On 26/06/15 14:31, Eirik Byrkjeflot Anonsen wrote:
> Erik Faye-Lund <kusmabite at gmail.com> writes:
>> On Fri, Jun 26, 2015 at 1:23 PM, Davin McCall <davmac at davmac.org> wrote:
>>> On 26/06/15 12:03, Davin McCall wrote:
>>>> ... The stored value of 'n' is not accessed by any other type than the
>>>> type of n itself. This value is then cast to a different pointer type. You
>>>> are mistaken if you think that the cast accesses the stored value of n. The
>>>> other "stored value" access that it occurs in that expression is to the
>>>> object pointed at by the result of the cast. [...]:
>>> I'm sorry, I think that was phrased somewhat abrasively, which I did not
>>> intend. Let me try this part again. If we by break up the expression in
>>> order of evaluation:
>>> From:
>>>     return ((const struct exec_node **)n)[0]
>>> In order of evaluation:
>>> n
>>> - which accesses the stored value of n, i.e. a value of type 'struct exec
>>> node *', via n, which is obviously of that type.
>>> (const struct exec_node **)n
>>>   - which casts that value, after it has been retrieved, to another type. If
>>> this were an aliasing violation, then casting any pointer variable to
>>> another type would be an aliasing violation; this is clearly not the case.
>>> ((const struct exec_node **)n)[0]
>>> - which de-references the result of the above cast, thereby accessing a
>>> stored value of type 'exec node *' using a glvalue of type 'exec node *'.
>> I think breaking this up is a mistake, because the strict-aliasing
>> rules is explicitly about the *combination* of these two things.
>> You *are* accessing the underlying memory of 'n' through a different
>> type, and this is what strict aliasing is all about. But it takes two
>> steps, a single step isn't enough to do so.
>> Those other spec-quotes doesn't undo the strict-aliasing definitions;
>> knowing how things are laid out in memory doesn't mean the compiler
>> cannot assume two differently typed variables doesn't overlap.
> So basically, you're saying that e.g.:
>     p->next = a;
>     q = exec_node_get_next_const(p);
> is equivalent to:
>     exec_node * p1 = p;
>     exec_node ** p2 = (exec_node**)p;
>     p1->next = a;
>     q = p2[0];

It is, once the patch is applied (or if strict aliasing is disabled).

> And at this point p1 and p2 are different types, so the compiler can
> freely assume that p1 and p2 are non-overlapping.

p1 and p2 are two separate variables and of course they are 
non-overlapping, but *p1 and **p2 are the same type and so may overlap.

>   Thus the two
> assignments can be "safely" reordered.
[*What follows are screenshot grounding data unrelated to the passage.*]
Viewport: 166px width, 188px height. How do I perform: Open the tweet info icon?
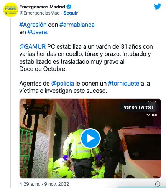click(x=158, y=184)
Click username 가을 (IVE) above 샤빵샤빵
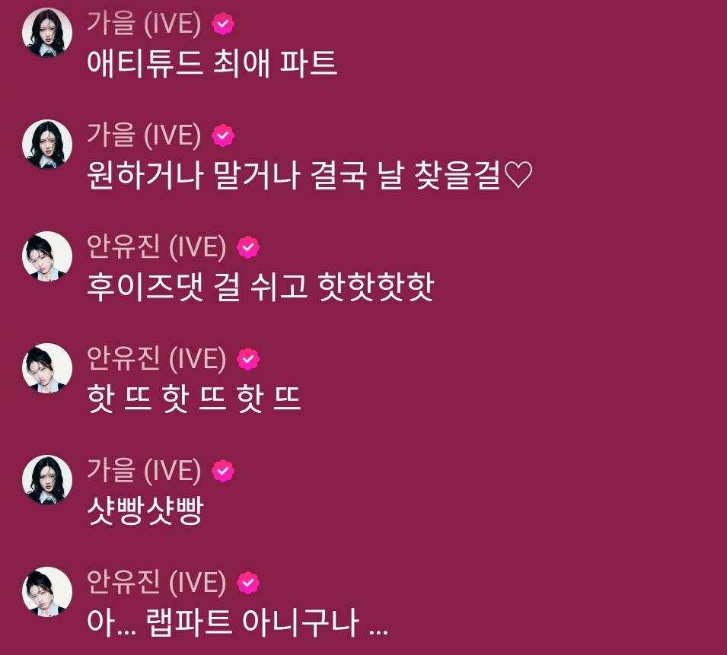The image size is (727, 655). 144,470
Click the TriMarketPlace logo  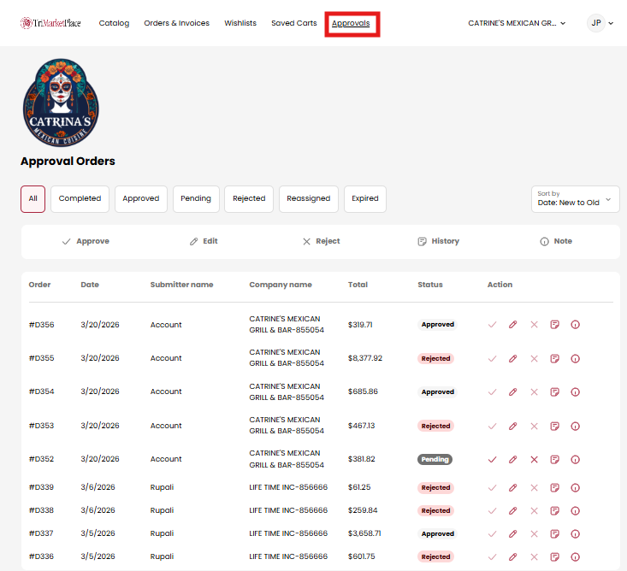(50, 23)
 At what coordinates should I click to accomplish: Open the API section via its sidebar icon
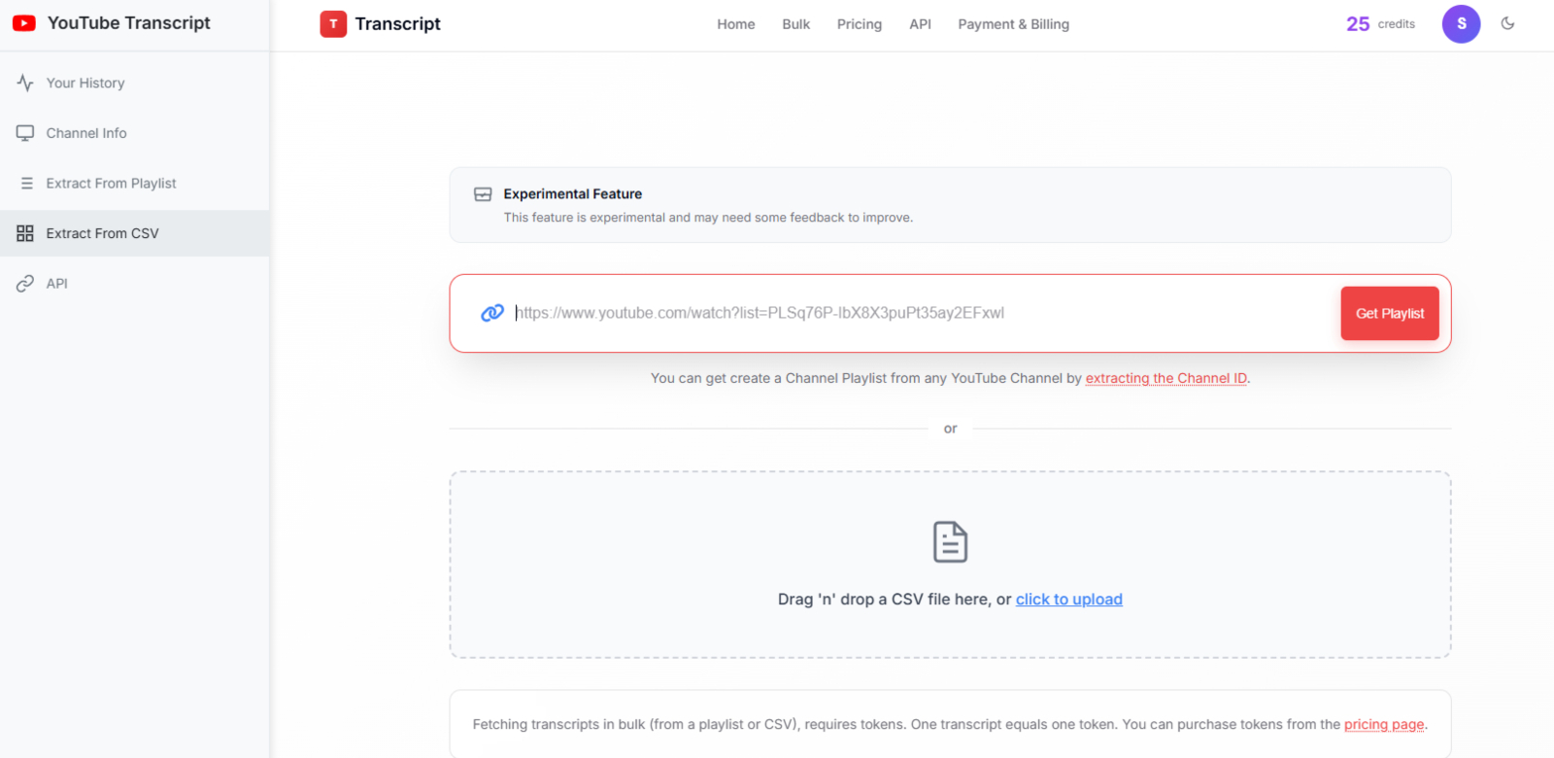coord(24,283)
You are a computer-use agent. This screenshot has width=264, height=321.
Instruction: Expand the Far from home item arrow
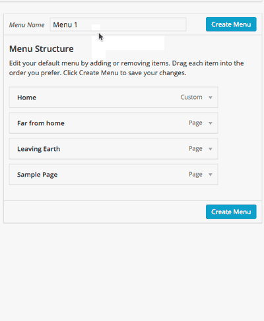point(211,123)
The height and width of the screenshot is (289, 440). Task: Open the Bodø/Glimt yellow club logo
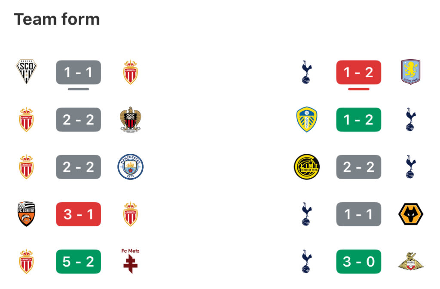tap(306, 167)
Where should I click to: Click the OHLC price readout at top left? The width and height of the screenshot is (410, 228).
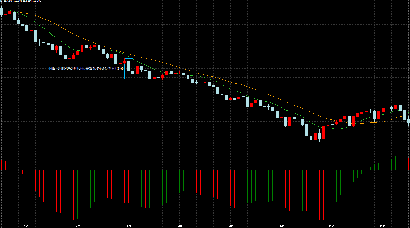point(22,1)
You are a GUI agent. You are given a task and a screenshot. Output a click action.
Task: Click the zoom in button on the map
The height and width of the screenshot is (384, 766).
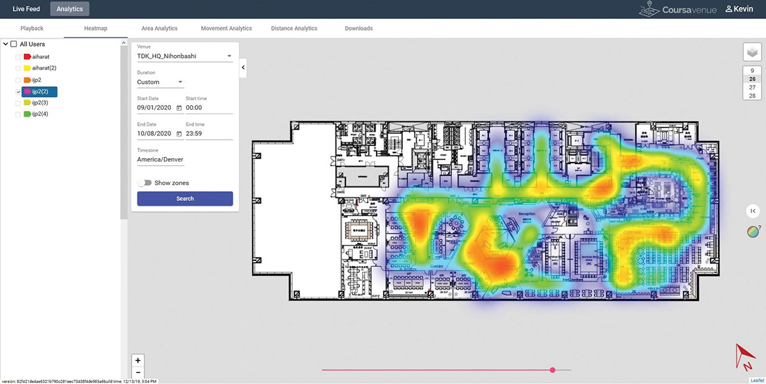pos(137,360)
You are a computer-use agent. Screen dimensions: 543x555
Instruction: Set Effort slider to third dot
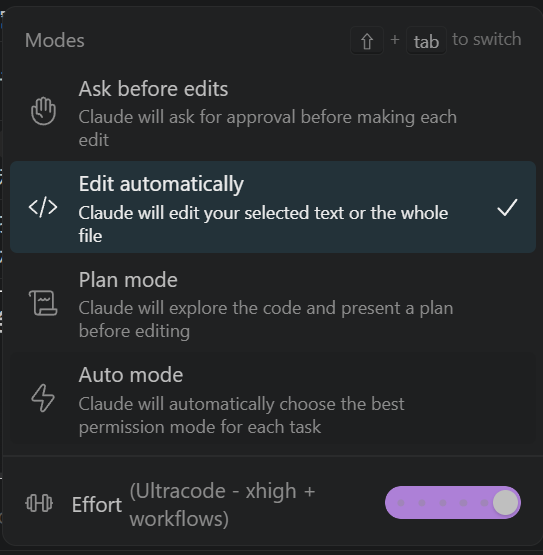pyautogui.click(x=443, y=503)
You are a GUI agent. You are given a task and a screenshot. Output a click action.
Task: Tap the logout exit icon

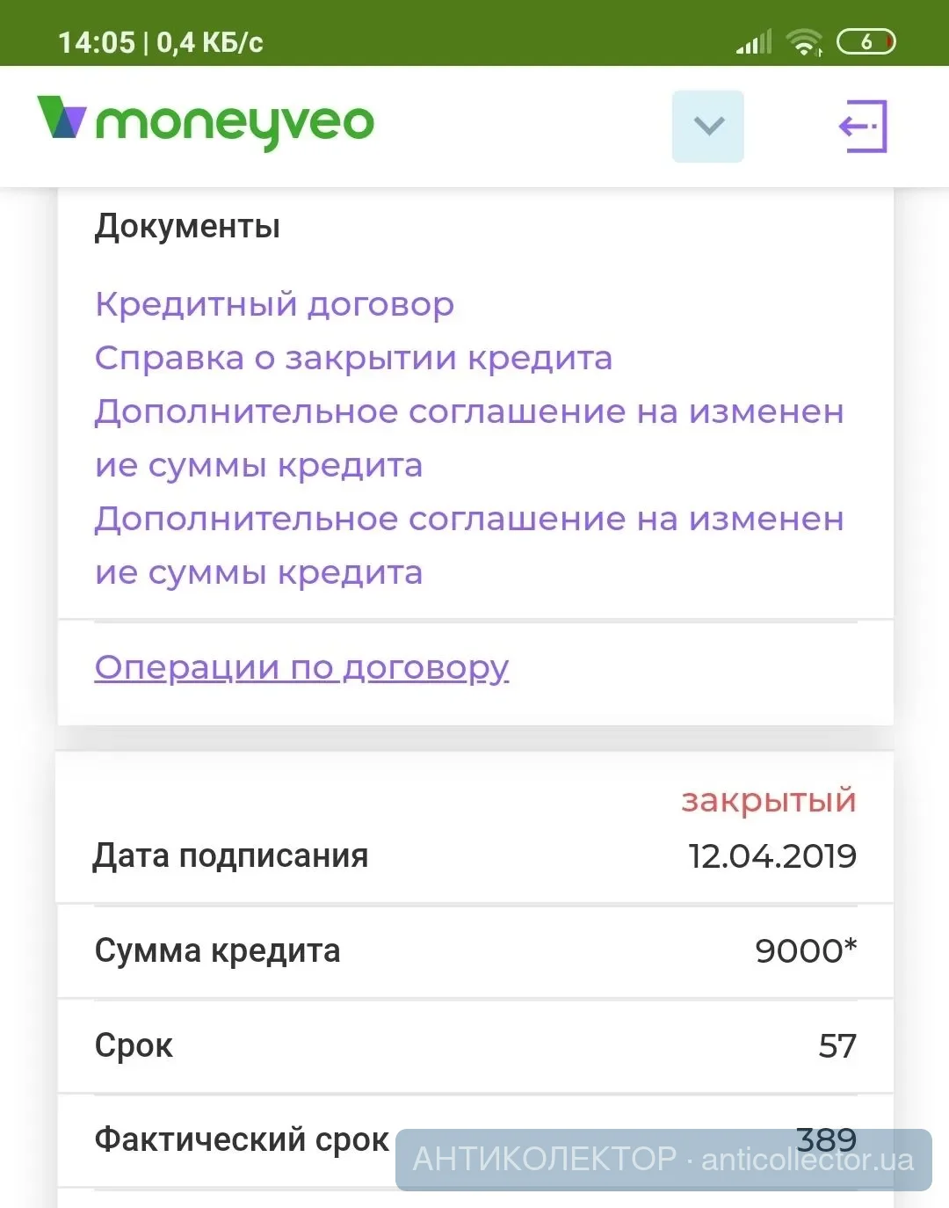click(863, 127)
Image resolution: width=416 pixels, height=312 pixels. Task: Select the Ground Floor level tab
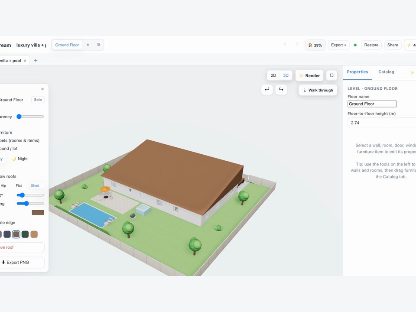(x=67, y=45)
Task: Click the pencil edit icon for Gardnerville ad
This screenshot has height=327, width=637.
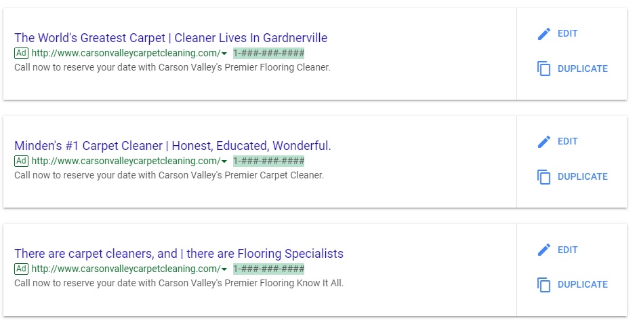Action: tap(543, 34)
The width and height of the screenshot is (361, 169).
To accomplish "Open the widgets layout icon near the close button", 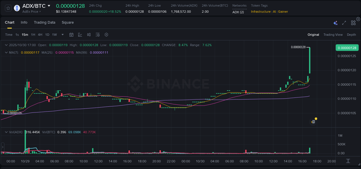I will (x=353, y=22).
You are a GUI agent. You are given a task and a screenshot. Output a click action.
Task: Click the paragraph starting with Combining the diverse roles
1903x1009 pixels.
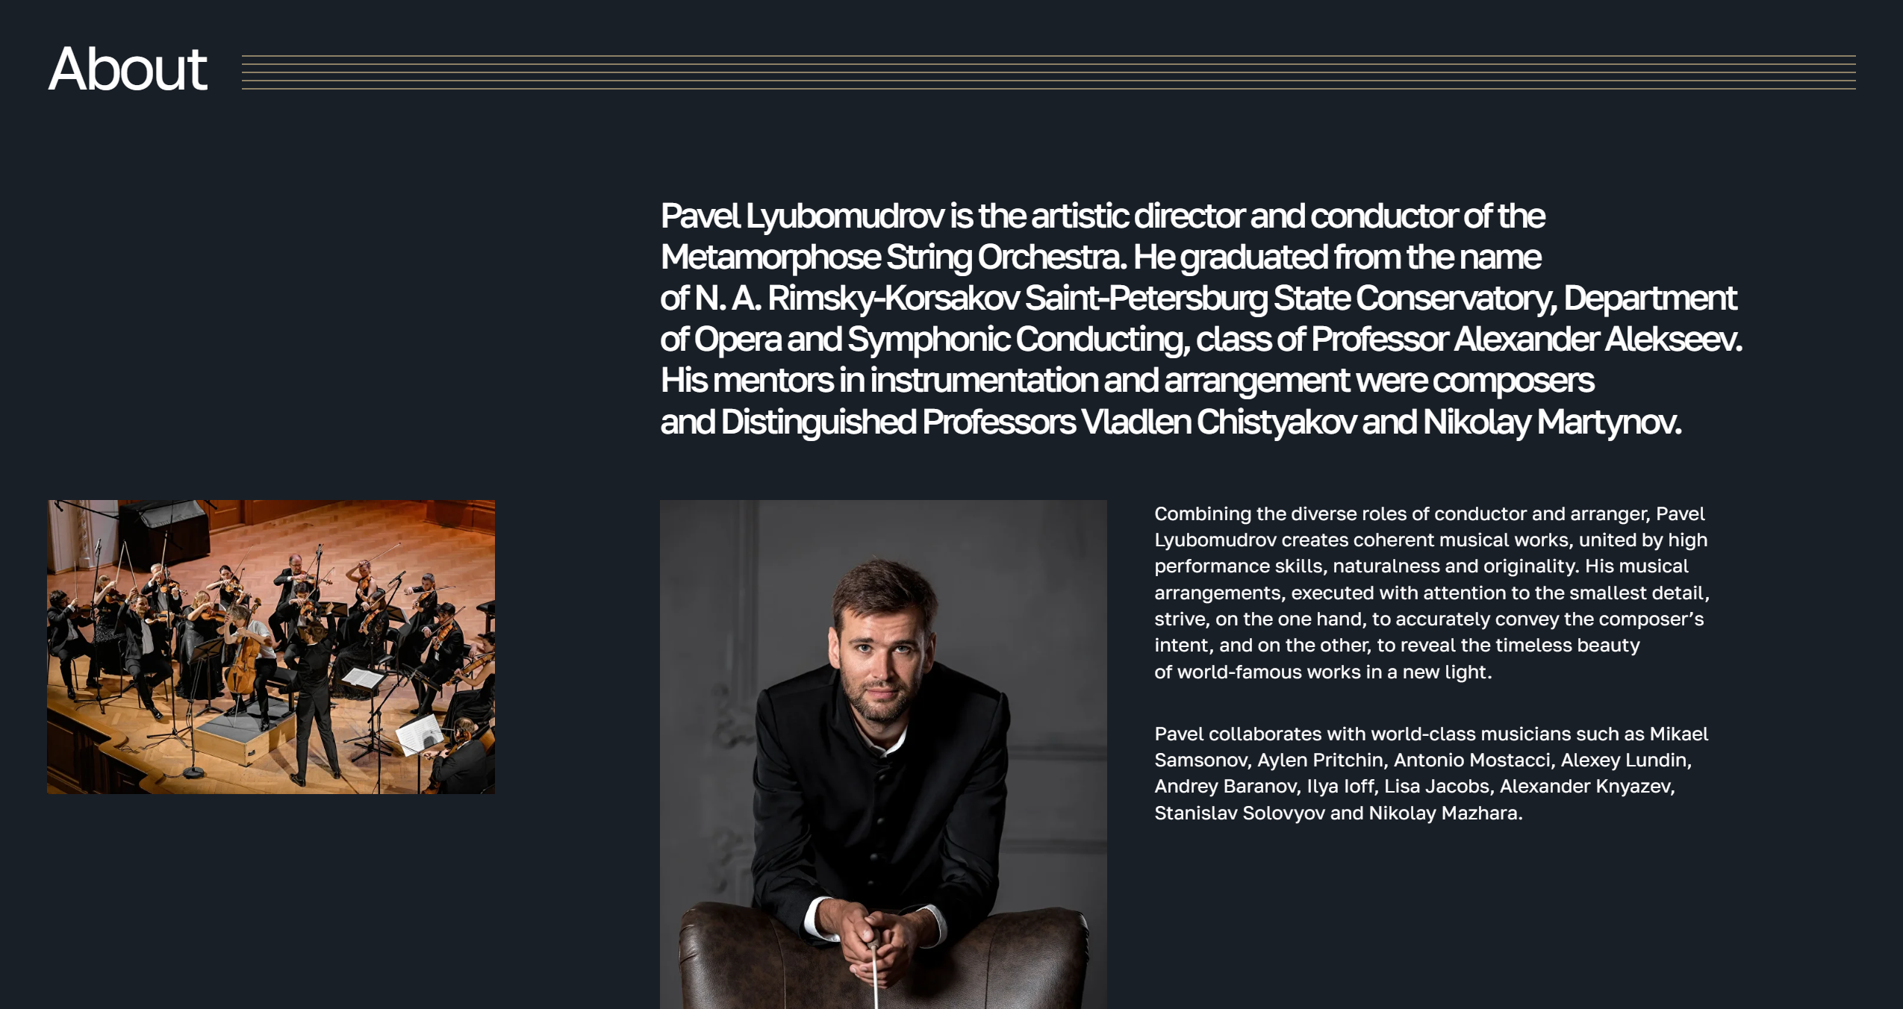click(1431, 593)
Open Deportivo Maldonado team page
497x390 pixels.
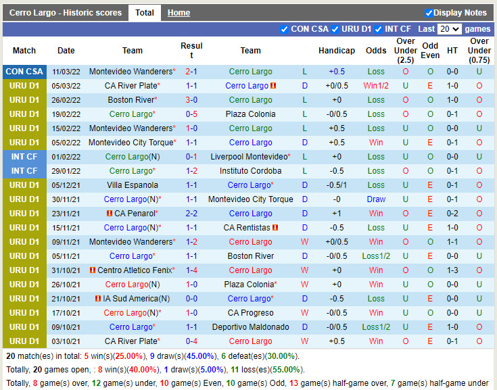pos(250,327)
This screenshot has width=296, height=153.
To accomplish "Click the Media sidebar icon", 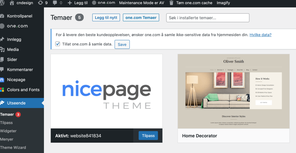I will pyautogui.click(x=2, y=50).
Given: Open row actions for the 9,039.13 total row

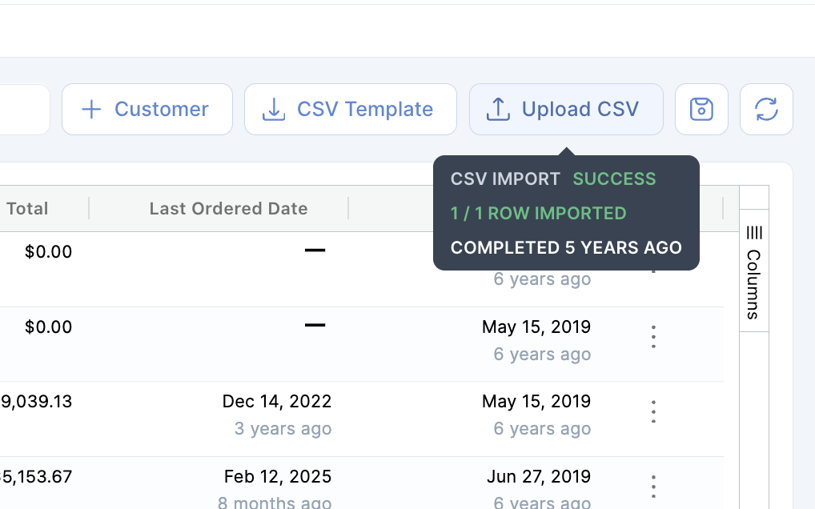Looking at the screenshot, I should pyautogui.click(x=654, y=411).
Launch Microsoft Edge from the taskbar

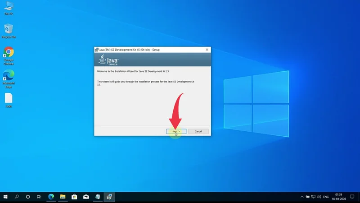coord(51,197)
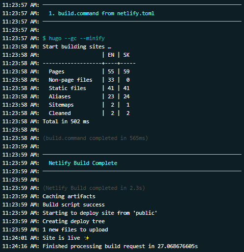
Task: Click the Aliases row label
Action: pyautogui.click(x=60, y=96)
Sounds plausible to me.

The assignments are to 'p1->next' and 'p2[0]', which *are* the same type 
(struct exec_node *) and therefore the assignments *cannot* be 
reordered. It is exactly this that I rely on in my patch to resolve the 
aliasing issue with the current code.

> And note that casting via void* won't help. "p == (void*)p" compares a
> variable of type "exec_node*" to a variable of type "void*", and thus
> there's no strict-aliasing problem. But "p == (exec_node**)(void*)p"
> compares an "exec_node*" to an "exec_node**" and thus the compiler can
> assume that they are not the same.

The compiler cannot assume pointers are not the same based on their 
type, unless the pointers are de-referenced, which they are not in the 
example you just gave. Strictly speaking C99 doesn't even allow the 
comparison of 'p == (exec_node**)(void*)p', but all the compilers I know 
of allow it, and AFAIK give the same result as if one operand were cast 
to the same type as the other.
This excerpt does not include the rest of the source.